In January 2012, KAUZ-TV became the third television station in the Wichita Falls-Lawton market to being carrying syndicated programming in high definition. The switch was part of a series of upgrades to KSWO and KAUZ's shared master control facility at the former's Lawton studio, which also allowed the seamless insertion of on-screen severe weather alert maps, news and school/event closing tickers, and Emergency Alert System tests during network and syndicated programming on both stations without downgrading HD content to standard definition.

In February 2014, Hoak reached an agreement to sell KAUZ's license assets to KAUZ Media, Inc., a company controlled by Bill W. Burgess, Jr.; the joint sales and shared services agreements with KSWO were to continue following the license transfer.
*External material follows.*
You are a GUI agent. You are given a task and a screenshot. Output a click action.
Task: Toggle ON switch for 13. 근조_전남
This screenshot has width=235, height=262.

The maneuver occurred after Hoak had sold its other television properties to Gray Television in November 2013.

===Sale to American Spirit Media===
On August 5, 2015, Hoak Media requested to the FCC to dismiss the sale of the KAUZ license to KAUZ Media as a result of reports that Montgomery, Alabama–based Raycom Media was nearing an agreement to purchase Drewry Communications. On August 10, Raycom was announced that it would purchase Drewry Communications' eight television stations for $160 million; as part of the deal, American Spirit Media—a partner company that largely owns stations under shared services agreements with Raycom in markets where the latter also owns a station—would purchase the license of and other assets belonging to KAUZ-TV from Hoak Media.

While KSWO and KAUZ would remain jointly operated, the existing joint sales agreement between KSWO and KAUZ would be terminated upon the sale's closure due to an FCC rule implemented that year, which prohibited new and existing agreements involving the sale of 15% or more of advertising time by one station to a competing junior partner station in the JSA, a rulemaking that would count such agreements as a duopoly in violation with the agency's ownership rules (the Wichita Falls–Lawton market has only four full-power television stations, four fewer than that allowed to legally form a duopoly, with the remaining stations consisting of low-power outlets). Upon the JSA's termination, Raycom entered into a shared services agreement with KAUZ, under which KSWO would handle news production, administrative and production operations, and provide equipment and building space for that station; despite this, KAUZ remains based out of Wichita Falls and continues to largely operate independently of channel 7.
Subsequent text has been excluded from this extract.